Data entries =
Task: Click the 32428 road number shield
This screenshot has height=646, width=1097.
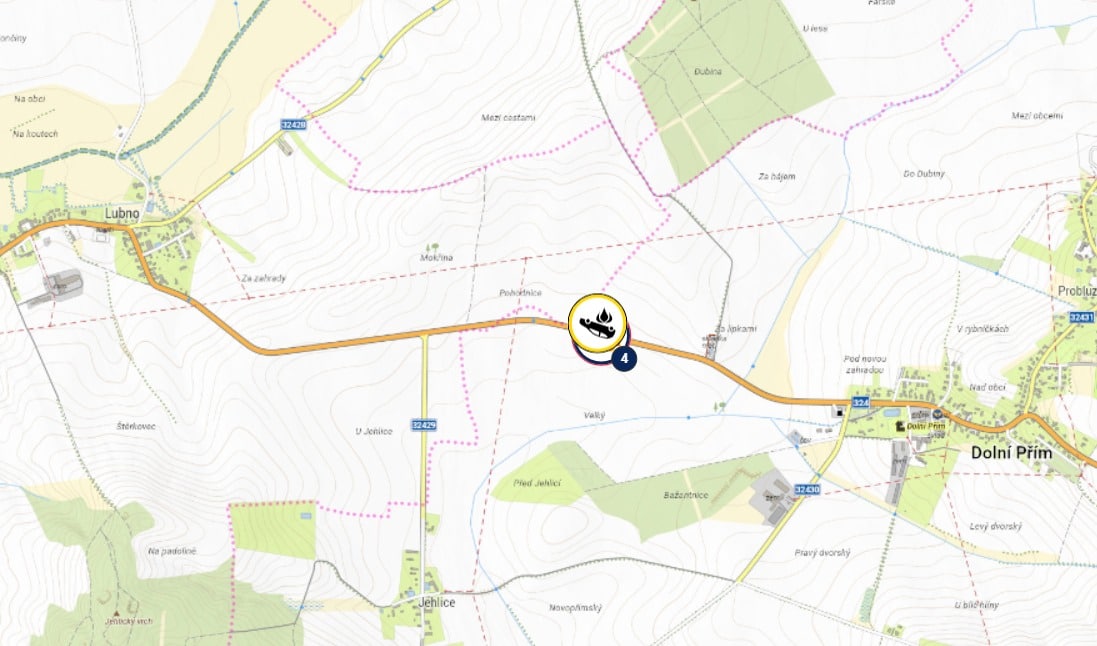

...

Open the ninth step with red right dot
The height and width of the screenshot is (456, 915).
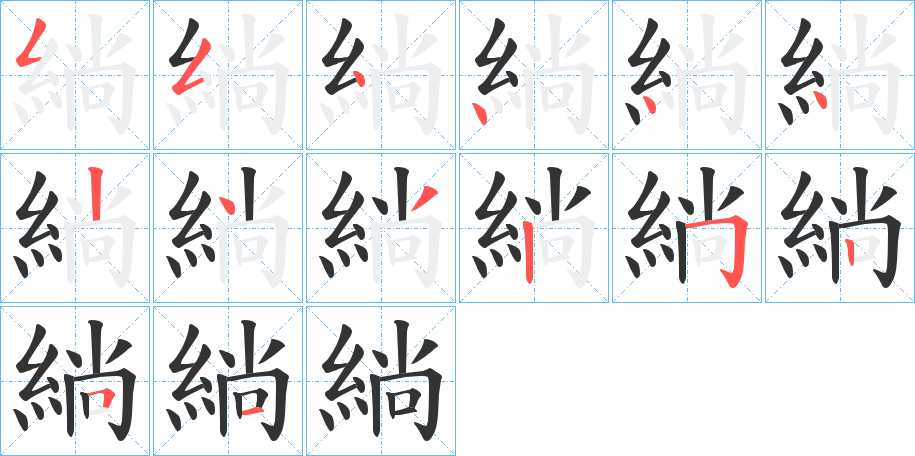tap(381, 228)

...

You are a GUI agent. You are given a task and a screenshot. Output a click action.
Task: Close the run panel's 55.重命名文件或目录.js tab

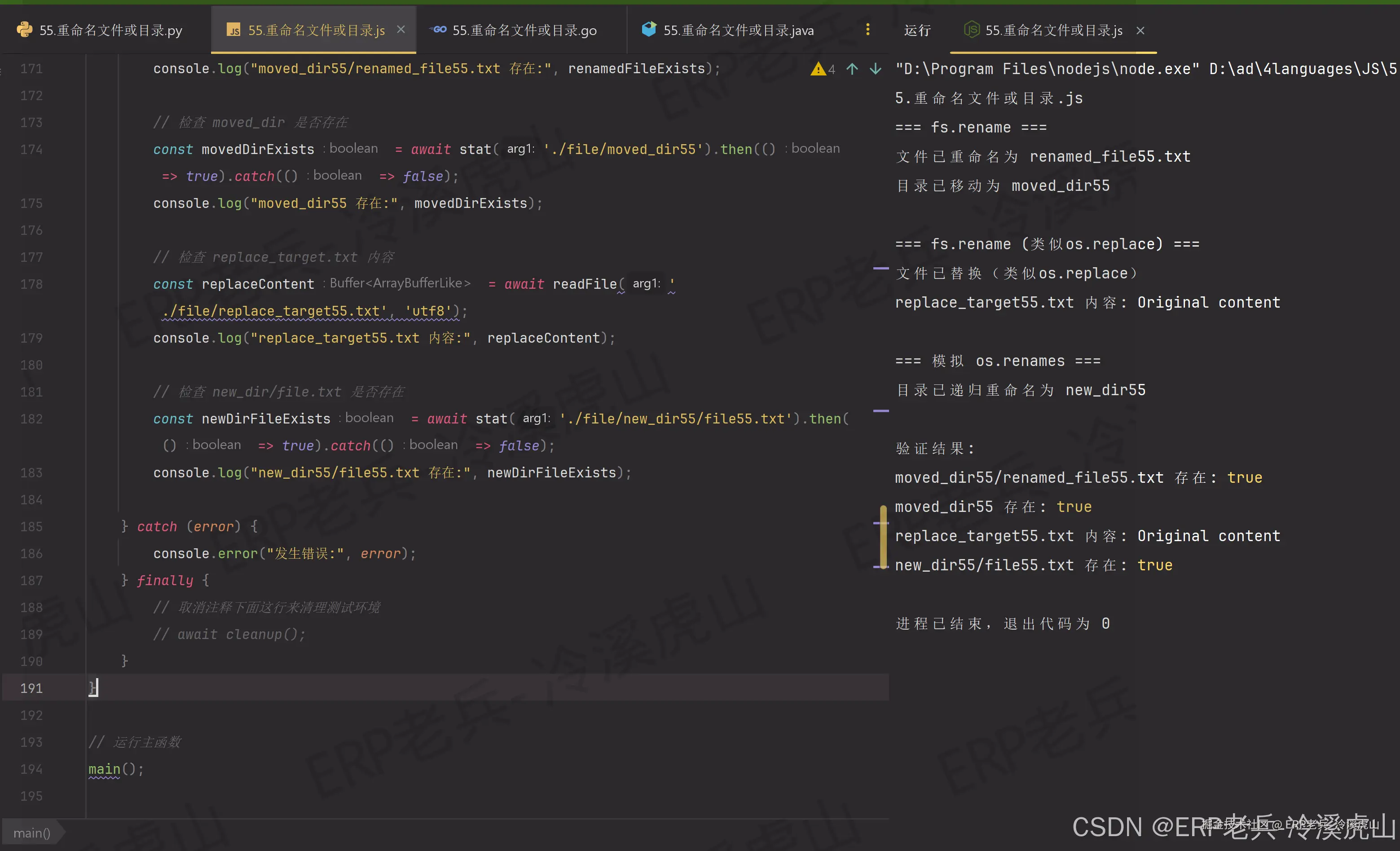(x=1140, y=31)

Task = Show each line of the records above in which the word "screenshot" appears.

Answer to this task =
This screenshot has height=646, width=1097.
The height and width of the screenshot is (456, 915).
You are a GUI agent. You are given a task and a screenshot. Output a click action.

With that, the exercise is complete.